Textauszug =
------------------------------------------------

# Mercury Fehlerberichterstattung



## online-markus (31. Oktober 2005)

Hi,
ich hab auf meinem lokalen Server den Mercery Mail Transport drauf (mit xampp).

Funktioniert auch soweit problemlos.

Nur wenn zb. mein Online SMTP Server mal kurz off ist hab ich ein Problem.
Mercury versucht die Mail zu senden, und bricht mit .failed Error FF servicing queue job
ab.
Das ganze steht auch nur in der entsprechenden Console im Adminbreich. Außerdem versucht Mercury nichteinmal die Mail wiederholt zu sendenund er schickt auch keine Benachrichtigung zurück dass es nicht ging.
D.h. wenn der Server mal nicht anwortet bekomm ich nichtmal mit, dass meine Mail nicht verschickt wurde.

Weis jemand wie und wo man das einstellen kann?
So wie es jetzt ist, macht es keinen Sinn wie ich finde.

thx Markus


----------



## online-markus (31. Oktober 2005)

jetzt ist mir gerade was aufgefallen.

Ich hab so ca um Null Uhr mal vorgetäuscht, dass der Server off ist, indem ich einfach den name vom Sever geändert hab.
Nun hab ich gerade festgestellt (ca 20min später). Dass er eine Mail weggeschickt hat, es war die ursprüngliche, die er hätte vorher senden sollen.

Ist es dann so, dass Mercury einfach später nocheinmal sendet?
Mir kommt nur die Zeitpanne etwas groß vor.

Weis jmd. was dazu?


----------



## Dr Dau (31. Oktober 2005)

Hallo!

Ein "echter" Mailserver ist immer online..... und es gibt noch mindestens einen Ersatzserver...... wenn beide nicht erreichbar sind, dann liegt ein ernsthaftes Problem vor.
Daher ist es Schwachsinn zu versuchen jede Minute erneut zu senden, wenn der Zielserver durch z.b. ein Routingproblem stundenlang nicht erreichbar ist.
GMX z.b. versucht (ich glaube) 24 Stunden lang Mails an den Zielserver zuzustellen, danach stellt GMX den Versuch ein und schickt eine Nachricht an den Absender.

Wenn Du also dein Intervall schon runter setzen willst, dann solltest Du es nicht übertreiben..... oder dir ein Zielserver suchen der eine anständige Verfügbarkeit aufweisen kann.

Ich habe es nicht getestet, aber ich meine den Intervall stellst Du über "Configuration --> Mercury Core Modul --> Files" ein.

------------------------------------------------

Rohdaten =

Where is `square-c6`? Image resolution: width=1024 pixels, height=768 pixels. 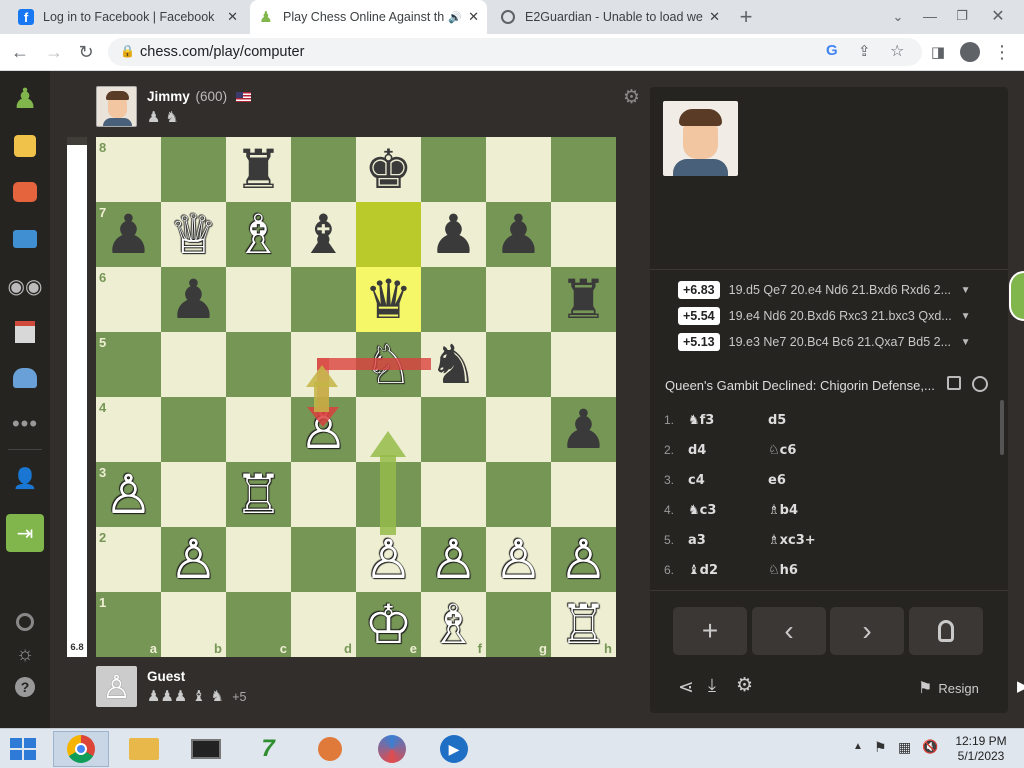 square-c6 is located at coordinates (258, 300).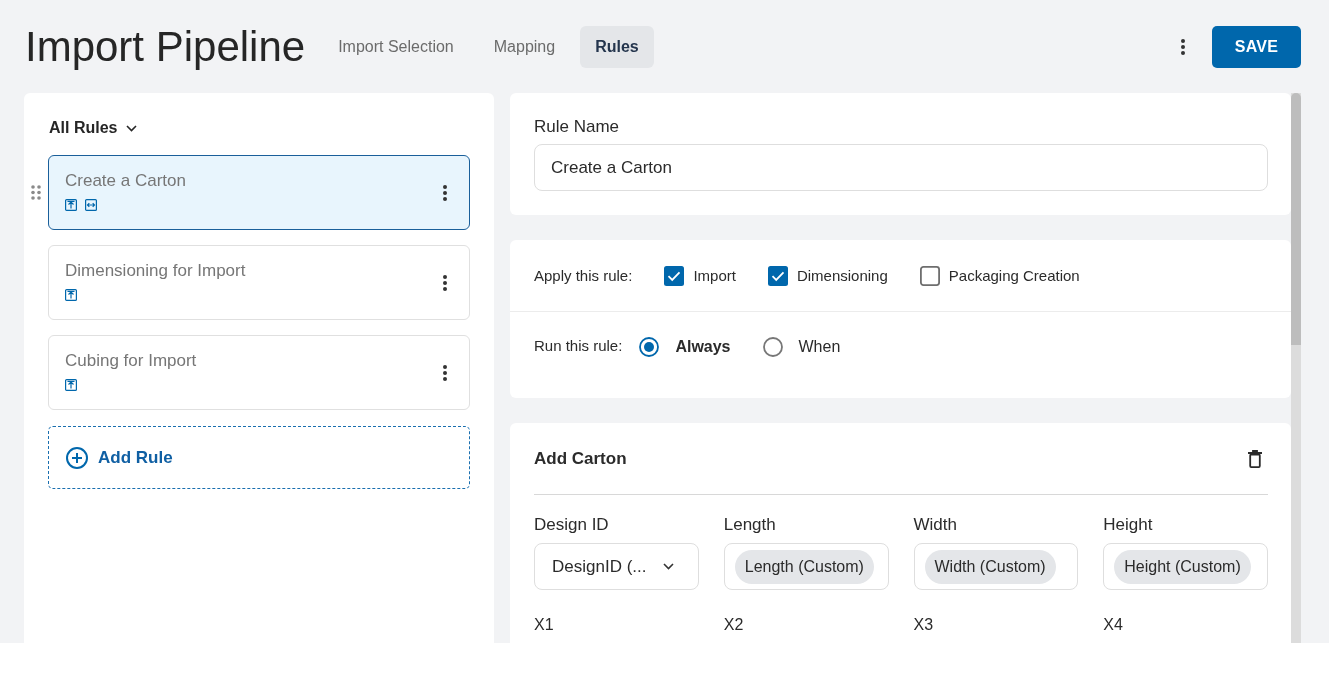  Describe the element at coordinates (1296, 368) in the screenshot. I see `scrollbar` at that location.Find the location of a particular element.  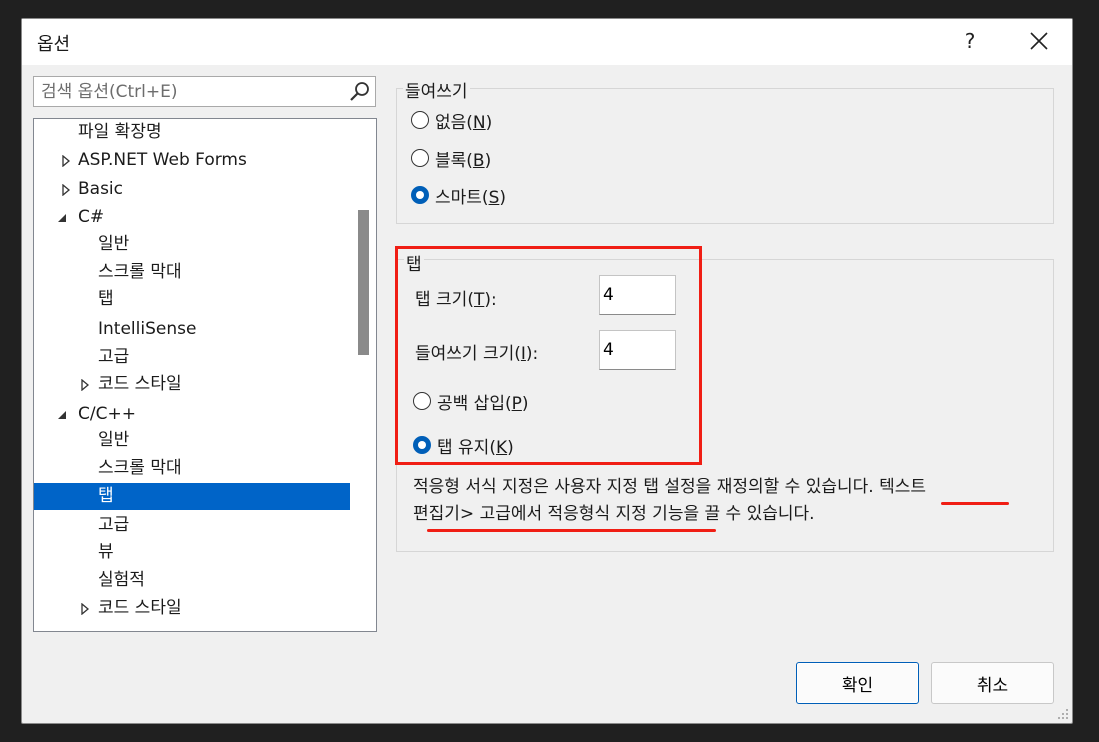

------------------------------------------------

Aufgaben =
A: Beantworte anhand des Forenthreads zu Mercury diese Fragen:
(i) Mit welcher Fehlermeldung bricht Mercury laut dem ersten Beitrag ab?
(ii) Wie hat online-markus vorgetäuscht, dass der Server nicht erreichbar ist?
(iii) Über welchen Menüpfad stellt man nach Meinung von Dr Dau das Intervall ein?
B: Fasse den Forenthread zu Mercury in zwei Sätzen zusammen.
C: Erkläre nach dem Forenthread zu Mercury, warum Dr Dau es für Schwachsinn hält, jede Minute erneut zu senden.

Lösungen im Einzelnen =
A:
(i) Mercury bricht mit „.failed Error FF servicing queue job“ ab.
(ii) Er hat einfach den Namen des Servers geändert.
(iii) Dr Dau nennt den Pfad „Configuration --> Mercury Core Modul --> Files“, hat das aber nach eigener Aussage nicht getestet.

B: Online-markus berichtet, dass Mercury bei nicht erreichbarem SMTP-Server mit einer Fehlermeldung abbricht, ohne ihn zu benachrichtigen, und stellt später fest, dass die Mail erst etwa 20 Minuten danach doch verschickt wurde. Dr Dau hält häufige Sendeversuche für unsinnig, weil ein echter Mailserver immer online ist, und rät, das Intervall nicht zu stark zu verkürzen oder einen zuverlässigeren Zielserver zu wählen.

C: Ein echter Mailserver ist laut Dr Dau immer online und hat mindestens einen Ersatzserver, sodass ein ernsthaftes Problem vorliegt, wenn beide nicht erreichbar sind. Ein Zielserver kann dann zum Beispiel wegen eines Routingproblems stundenlang nicht erreichbar sein, und minütliche Sendeversuche helfen in diesem Fall nicht.